Pihak pengadilan, katanya, sudah meminta pemerintah federal untuk memelihara dan menyerahkan perangkat "Global Positioning System" (GPS) kapal "Kembar Jaya" sebagai barang bukti hukum ke pengadilan federal.

Bersama seorang saksi ahli, McDonald mengatakan, pihaknya akan membaca data GPS guna membuktikan benar tidaknya klaim La Bara bahwa dia masih berada di perairan Indonesia saat ditangkap kapal patroli Australia.

Jika rekaman data GPS menunjukkan koordinat posisi kapalnya mendukung klaimnya, pihaknya akan melanjutkan penuntutan ganti rugi bagi La Bara, katanya.

Colin McDonald enggan menyebutkan total nilai kompensasi kerugian yang ia coba perjuangkan untuk nelayan asal Pulau Buton, Sulawesi Selatan itu.

Namun di antara elemen yang masuk dalam kompensasi tersebut adalah kerugian atas kehilangan pendapatan, mata pencaharian, kapal, dan waktu akibat penangkapan tersebut.

Perjuangan La Bara yang dipulangkan menyusul pendeportasian empat anak buah kapal (ABK)-nya ini juga mendapat dukungan moril Konsul RI di Darwin,Harbangan Napitupulu.

Untuk kepentingan proses hukum penuntutannya, pihak konsulat sempat mengupayakan La Bara mendapat izin otoritas Australia untuk tetap berada di Darwin supaya dia bisa leluasa memperjuangkan keyakinan dan haknya secara hukum namun pihak pengadilan setempat tidak setuju kalau dia lebih lama berada di pusat penahanan Darwin.

Untungnya dia telah memberi kuasa hukum kepada biro bantuan hukum yang bekerja sama dengan Colin McDonald, pengacara senior Australia yang selama ini menaruh perhatian besar pada Indonesia dan nasib nelayan Indonesia, untuk melakukan penuntutan,katanya.

Hanya saja, seperti nasib kapal-kapal nelayan Indonesia lain yang terbuat dari bahan kayu, kapal La Bara pun langsung dibakar di perairan di mana ia ditangkap setelah nakhoda dan para ABK-nya dinaikkan ke kapal patroli Australia.

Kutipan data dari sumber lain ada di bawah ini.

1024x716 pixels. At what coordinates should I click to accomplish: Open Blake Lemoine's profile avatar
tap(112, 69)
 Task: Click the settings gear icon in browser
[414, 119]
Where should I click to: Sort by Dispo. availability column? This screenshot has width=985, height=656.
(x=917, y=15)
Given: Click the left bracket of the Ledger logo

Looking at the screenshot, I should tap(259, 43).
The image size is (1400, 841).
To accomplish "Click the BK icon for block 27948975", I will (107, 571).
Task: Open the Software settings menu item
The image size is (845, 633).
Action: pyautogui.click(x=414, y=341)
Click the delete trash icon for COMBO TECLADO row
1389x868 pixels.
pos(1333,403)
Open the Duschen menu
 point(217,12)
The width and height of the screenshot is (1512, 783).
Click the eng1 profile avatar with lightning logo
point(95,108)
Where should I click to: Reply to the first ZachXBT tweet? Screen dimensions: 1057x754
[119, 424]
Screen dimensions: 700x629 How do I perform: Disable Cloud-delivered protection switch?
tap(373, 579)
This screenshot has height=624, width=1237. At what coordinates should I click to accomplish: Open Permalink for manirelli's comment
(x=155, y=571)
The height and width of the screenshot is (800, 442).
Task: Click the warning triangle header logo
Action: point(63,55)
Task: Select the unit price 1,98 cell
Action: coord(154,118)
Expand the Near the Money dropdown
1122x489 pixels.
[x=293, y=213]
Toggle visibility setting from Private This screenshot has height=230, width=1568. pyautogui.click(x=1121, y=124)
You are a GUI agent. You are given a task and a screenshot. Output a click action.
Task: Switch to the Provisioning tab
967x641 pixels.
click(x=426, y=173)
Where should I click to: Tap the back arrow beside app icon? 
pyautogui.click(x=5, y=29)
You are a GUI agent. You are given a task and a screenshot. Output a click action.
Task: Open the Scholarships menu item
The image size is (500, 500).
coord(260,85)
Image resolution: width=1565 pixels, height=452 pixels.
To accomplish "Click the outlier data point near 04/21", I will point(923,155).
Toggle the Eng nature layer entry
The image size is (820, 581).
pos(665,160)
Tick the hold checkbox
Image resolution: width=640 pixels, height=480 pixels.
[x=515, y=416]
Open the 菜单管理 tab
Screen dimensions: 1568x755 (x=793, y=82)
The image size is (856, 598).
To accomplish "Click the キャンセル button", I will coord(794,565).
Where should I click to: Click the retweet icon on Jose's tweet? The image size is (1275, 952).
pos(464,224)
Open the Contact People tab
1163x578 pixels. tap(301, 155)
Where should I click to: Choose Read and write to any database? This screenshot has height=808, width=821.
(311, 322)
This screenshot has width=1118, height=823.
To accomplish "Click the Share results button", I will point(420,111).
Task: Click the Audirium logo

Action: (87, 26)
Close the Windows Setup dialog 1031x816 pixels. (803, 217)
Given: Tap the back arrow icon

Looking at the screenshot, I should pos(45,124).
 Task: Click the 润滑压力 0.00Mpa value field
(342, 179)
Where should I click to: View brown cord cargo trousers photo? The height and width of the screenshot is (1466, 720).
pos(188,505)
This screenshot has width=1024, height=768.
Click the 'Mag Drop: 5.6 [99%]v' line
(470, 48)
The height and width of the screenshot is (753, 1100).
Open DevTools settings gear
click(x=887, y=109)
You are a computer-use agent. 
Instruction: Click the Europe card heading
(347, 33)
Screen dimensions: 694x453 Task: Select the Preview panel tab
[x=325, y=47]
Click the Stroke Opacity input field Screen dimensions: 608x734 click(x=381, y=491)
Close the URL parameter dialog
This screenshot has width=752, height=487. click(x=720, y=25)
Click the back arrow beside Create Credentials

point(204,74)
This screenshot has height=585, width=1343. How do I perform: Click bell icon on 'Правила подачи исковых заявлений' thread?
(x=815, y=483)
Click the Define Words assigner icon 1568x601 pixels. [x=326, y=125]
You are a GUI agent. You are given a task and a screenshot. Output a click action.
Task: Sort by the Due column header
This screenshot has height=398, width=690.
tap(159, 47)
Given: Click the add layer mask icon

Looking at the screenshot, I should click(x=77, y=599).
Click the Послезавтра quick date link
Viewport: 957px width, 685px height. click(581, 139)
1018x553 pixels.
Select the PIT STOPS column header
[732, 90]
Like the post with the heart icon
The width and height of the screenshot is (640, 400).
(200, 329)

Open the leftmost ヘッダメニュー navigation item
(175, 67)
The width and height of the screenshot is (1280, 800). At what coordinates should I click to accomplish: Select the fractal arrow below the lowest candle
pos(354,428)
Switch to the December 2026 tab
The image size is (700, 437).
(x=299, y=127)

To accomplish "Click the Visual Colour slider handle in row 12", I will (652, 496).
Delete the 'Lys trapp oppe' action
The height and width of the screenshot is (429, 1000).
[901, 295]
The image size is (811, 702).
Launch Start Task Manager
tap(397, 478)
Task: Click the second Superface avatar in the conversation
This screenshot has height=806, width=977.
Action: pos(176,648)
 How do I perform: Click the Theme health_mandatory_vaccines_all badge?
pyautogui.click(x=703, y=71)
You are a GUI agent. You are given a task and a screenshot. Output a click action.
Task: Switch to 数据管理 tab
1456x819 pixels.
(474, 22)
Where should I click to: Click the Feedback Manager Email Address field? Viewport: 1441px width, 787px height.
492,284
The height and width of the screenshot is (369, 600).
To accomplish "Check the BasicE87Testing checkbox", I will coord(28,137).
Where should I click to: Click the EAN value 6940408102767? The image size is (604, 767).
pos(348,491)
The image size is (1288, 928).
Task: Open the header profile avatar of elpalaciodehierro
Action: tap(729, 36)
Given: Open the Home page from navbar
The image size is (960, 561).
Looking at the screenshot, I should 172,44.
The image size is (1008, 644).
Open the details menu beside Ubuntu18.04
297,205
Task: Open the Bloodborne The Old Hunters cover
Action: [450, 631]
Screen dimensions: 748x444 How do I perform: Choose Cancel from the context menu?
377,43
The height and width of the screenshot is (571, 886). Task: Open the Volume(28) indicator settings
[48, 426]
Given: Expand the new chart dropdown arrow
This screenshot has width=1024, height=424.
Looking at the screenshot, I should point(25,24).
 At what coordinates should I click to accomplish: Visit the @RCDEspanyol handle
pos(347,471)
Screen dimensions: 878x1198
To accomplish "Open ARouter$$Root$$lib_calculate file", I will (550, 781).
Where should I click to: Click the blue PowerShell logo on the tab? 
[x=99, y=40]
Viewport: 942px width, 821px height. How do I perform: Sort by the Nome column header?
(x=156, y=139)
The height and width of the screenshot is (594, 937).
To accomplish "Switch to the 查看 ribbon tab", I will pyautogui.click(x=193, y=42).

Pembakaran terhadap perahu-perahu nelayan Indonesia yang berbahan kayu itu dilakukan otoritas Australia atas pertimbangan kepentingan "karantina" namun perangkat GPS perahu "Kembar Jaya" masih berada di tangan pihak terkait di Australia, katanya.

La Bara bukanlah satu-satunya nelayan Indonesia yang kini menggugat perihal penangkapan kapalnya oleh kapal patroli Australia di perairan utara yang membatasi wilayah kedua negara.

Rasa penasaran dan gugatan terhadap lokasi penangkapan oleh kapal-kapal patroli Australia itu juga datang dari para nelayan Indonesia yang kini ditahan di Darwin, khususnya mereka yang ditangkap pada 24 hingga 26 April lalu.

"Sekarang ini ada kecenderungan kapal-kapal nelayan kita ditangkap di wilayah 'seabed line' (garis bentang perairan laut) Australia tapi nelayan-nelayan kita umumnya masih merasa berada di dalam perairan kita," kata Napitupulu.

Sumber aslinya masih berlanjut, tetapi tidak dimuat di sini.